Each have their own root causes, but they share some distressing symptoms. Behavioural change, impulsivity, personality change, apathy and obsessional habits can be experienced by people living with these conditions. These challenging behaviours have no proven effective treatments currently and can cause considerable distress to individuals and their loved ones.
Research has suggested that a lack of a substance called serotonin in the brain contributes to the challenging behaviours. The team have proposed a clinical trial that will test a widely used drug, citalopram, that increases serotonin levels compared to a placebo.
FTD has been largely excluded from clinical trials, leaving individuals with FTD conditions without treatment. The team propose to address this urgent unmet need.
It will be the first FTD trial to recruit by symptom rather than diagnosis (a basket trial), overcoming barriers of disease complexity. By repurposing existing medicines, the team hope to show that basket trials can deliver urgently needed symptomatic relief, with potential to extend to disease-modifying therapies.
Dr Aitana Sogorb-Esteve – Center for Research on Neurological Diseases (CIEN), Madrid
Dr Aitana’s Race Against Dementia fellowship focuses on identifying new biomarkers in blood that could help diagnose FTD.
There are several different ways in which scientists can go about looking for signals in the blood to tell them what is going on in the brain and Aitana is focusing on synapses in the brain. The method she is developing measures signs of damage to synapses, the connections between brain cells, using blood samples from individuals with genetic FTD. The work is part of the GENetic FTD Initiative, a large international study that follows people with a family history of FTD.
Aitana is working to improve the extraction of extracellular vesicles, tiny particles that carry biological information, from blood samples. Funding from her Race Against Dementia fellowship enabled Aitana to acquire advanced automated equipment, transforming the efficiency of her research process and enhancing the precision of her work.
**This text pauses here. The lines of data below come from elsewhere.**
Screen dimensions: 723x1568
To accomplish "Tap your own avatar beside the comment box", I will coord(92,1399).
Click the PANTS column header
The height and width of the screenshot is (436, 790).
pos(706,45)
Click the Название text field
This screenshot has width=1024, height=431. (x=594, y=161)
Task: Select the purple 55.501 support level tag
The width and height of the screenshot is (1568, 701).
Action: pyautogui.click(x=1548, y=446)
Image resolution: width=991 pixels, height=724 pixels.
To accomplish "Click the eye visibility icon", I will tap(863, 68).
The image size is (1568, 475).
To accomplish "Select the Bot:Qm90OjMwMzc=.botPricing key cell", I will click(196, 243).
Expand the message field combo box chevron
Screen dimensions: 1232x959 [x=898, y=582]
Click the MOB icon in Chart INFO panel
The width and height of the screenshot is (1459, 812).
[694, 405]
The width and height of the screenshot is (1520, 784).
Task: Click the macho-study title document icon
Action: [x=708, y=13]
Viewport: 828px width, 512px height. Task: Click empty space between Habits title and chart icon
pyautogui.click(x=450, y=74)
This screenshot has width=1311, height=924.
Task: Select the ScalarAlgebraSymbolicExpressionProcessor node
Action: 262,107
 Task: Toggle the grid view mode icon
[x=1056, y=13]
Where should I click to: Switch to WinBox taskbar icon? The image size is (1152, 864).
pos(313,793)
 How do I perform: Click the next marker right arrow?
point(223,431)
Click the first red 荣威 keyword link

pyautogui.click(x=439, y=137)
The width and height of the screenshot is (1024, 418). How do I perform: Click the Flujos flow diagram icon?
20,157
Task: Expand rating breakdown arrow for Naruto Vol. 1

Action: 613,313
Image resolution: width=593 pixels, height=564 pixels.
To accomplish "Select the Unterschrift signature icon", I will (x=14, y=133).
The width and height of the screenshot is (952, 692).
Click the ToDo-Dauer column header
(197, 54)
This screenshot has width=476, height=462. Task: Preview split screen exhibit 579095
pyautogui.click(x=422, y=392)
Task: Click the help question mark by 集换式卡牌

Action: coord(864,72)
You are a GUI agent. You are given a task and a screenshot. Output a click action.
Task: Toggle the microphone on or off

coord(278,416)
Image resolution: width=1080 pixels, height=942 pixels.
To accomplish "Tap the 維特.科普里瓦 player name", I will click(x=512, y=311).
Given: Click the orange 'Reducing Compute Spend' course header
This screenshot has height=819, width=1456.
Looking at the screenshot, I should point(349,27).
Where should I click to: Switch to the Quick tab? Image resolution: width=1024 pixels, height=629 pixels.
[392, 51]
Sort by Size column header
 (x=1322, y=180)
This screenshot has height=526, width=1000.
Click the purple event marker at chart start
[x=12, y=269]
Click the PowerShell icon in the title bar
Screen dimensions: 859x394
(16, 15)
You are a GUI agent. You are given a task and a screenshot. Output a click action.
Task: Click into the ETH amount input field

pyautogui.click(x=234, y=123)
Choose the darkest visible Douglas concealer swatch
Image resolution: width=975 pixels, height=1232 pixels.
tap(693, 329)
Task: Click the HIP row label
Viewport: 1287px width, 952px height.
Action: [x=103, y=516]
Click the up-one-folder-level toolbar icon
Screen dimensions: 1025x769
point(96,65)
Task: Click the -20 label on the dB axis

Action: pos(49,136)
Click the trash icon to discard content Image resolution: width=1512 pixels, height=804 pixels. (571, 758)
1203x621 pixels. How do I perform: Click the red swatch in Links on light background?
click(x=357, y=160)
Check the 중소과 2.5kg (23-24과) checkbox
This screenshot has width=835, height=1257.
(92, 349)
Dr Yazead Buhidma – University College London
Yazead is investigating how the brain’s immune cells are impacted in frontotemporal lobar degeneration (FTLD), which refers to the underlying brain changes that drive the development of FTD. Yazead’s research focuses on microglia which are crucial brain cells that help fight infections, and support nerve cell health.
Yazead and his team have discovered that microglia in FTLD have a reduced ability to combat viral infections. Viruses, already linked to other neurodegenerative diseases like multiple sclerosis, may contribute to FTLD by activating genes typically silent in the brain. These genes, once activated, accelerate cell aging. In this project, Yazead will further investigate this by analysing post-mortem human tissue to detect viral infections in the brains of FTLD patients. This research could pave the way for new treatment targets for FTLD.
By funding researchers like Team FTD, Aitana and Yazead, Race Against Dementia is helping accelerate breakthroughs that could change lives.